In such a situation, audio recorded from the microphone will be corrupted by an echo that results because the microphone picks up not only sound wave from the nearby source but also the reflection of the sound wave off the wall.

Listen to the audio file phrase_echo.wav in this week's code distribution, which mimics this kind of situation.

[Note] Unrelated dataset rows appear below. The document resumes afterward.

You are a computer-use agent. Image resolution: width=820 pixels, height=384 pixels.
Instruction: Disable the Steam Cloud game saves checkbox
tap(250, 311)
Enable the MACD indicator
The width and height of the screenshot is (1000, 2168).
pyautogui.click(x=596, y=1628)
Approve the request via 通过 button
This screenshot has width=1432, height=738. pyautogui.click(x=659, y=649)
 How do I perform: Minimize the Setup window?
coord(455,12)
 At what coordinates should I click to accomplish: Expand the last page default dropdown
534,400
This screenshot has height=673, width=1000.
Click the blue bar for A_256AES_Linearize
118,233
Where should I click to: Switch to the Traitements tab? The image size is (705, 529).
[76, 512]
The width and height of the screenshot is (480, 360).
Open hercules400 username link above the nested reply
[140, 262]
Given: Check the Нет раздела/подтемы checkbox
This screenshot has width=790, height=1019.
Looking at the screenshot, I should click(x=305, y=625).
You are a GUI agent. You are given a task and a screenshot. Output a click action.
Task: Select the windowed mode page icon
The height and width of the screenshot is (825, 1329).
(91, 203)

We can model this process as a convolution y[n] = (x * h_1)[n], where the signal x is the speaker's original utterance, y is the sound picked up by the microphone, and h_1 is a filter of the following form:

h_1[n] = \cases{1&if $n=0$\cr A&if $n=n_0$\cr0&otherwise\cr}

where A is a value between 0 and 1 that represents the relative amplitude of the echo, and n_0 is a positive number that represents a time delay.

Part a. Make a plot of h_1[n] versus n for some value of A and n_0. Determine an expression for H_1(\Omega), which represents the DTFT of h_1[n]. Be prepared to discuss these results during your check-in.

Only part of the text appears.